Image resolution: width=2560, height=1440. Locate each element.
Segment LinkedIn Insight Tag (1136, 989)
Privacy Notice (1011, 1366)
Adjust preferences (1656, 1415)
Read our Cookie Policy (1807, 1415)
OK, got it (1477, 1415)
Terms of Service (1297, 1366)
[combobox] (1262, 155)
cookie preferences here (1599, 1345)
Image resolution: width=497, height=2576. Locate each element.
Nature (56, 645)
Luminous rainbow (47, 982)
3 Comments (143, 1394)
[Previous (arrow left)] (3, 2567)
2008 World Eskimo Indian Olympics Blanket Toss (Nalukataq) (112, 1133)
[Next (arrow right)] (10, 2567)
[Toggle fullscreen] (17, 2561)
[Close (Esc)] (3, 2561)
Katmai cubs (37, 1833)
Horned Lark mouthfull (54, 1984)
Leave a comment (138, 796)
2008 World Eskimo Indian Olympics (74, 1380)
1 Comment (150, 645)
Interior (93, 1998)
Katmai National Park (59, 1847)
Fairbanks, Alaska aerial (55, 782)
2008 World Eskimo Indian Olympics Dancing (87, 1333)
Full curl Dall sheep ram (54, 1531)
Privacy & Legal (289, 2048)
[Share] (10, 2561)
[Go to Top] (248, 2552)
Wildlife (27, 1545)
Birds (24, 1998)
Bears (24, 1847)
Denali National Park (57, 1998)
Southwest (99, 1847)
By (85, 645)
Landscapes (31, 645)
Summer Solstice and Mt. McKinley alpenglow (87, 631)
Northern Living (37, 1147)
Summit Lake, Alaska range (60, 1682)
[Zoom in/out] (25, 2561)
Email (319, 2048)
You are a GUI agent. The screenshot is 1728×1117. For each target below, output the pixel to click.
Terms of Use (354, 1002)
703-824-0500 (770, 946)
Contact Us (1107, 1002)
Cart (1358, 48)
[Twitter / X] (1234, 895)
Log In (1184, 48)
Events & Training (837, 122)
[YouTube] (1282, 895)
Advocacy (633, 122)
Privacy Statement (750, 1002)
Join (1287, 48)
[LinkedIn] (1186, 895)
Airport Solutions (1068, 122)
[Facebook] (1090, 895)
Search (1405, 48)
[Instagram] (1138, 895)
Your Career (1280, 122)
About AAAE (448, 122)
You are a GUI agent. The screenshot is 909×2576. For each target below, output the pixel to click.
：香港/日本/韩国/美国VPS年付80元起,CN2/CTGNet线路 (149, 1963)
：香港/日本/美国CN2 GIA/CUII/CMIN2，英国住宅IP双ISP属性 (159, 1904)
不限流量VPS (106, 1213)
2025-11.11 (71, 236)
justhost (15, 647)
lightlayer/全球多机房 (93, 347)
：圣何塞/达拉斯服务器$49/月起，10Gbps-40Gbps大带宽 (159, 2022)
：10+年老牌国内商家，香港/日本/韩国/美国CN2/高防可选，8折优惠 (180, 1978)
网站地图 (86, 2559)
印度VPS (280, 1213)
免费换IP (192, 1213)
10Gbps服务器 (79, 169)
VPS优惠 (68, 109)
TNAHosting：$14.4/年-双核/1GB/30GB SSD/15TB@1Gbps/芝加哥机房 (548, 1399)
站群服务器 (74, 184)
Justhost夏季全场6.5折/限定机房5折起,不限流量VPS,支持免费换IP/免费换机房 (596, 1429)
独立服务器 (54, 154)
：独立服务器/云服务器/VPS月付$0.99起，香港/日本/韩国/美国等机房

- WHAT THIS TASK INVOLVES -
From the data above, reproduce word for word the lines running from the line with "Summer Solstice and" to the line with "Airport Solutions (1068, 122)", ends included.

- RESPONSE AREA -
Summer Solstice and Mt. McKinley alpenglow (87, 631)
Northern Living (37, 1147)
Summit Lake, Alaska range (60, 1682)
[Zoom in/out] (25, 2561)
Email (319, 2048)
You are a GUI agent. The screenshot is 1728×1117. For each target below, output the pixel to click.
Terms of Use (354, 1002)
703-824-0500 (770, 946)
Contact Us (1107, 1002)
Cart (1358, 48)
[Twitter / X] (1234, 895)
Log In (1184, 48)
Events & Training (837, 122)
[YouTube] (1282, 895)
Advocacy (633, 122)
Privacy Statement (750, 1002)
Join (1287, 48)
[LinkedIn] (1186, 895)
Airport Solutions (1068, 122)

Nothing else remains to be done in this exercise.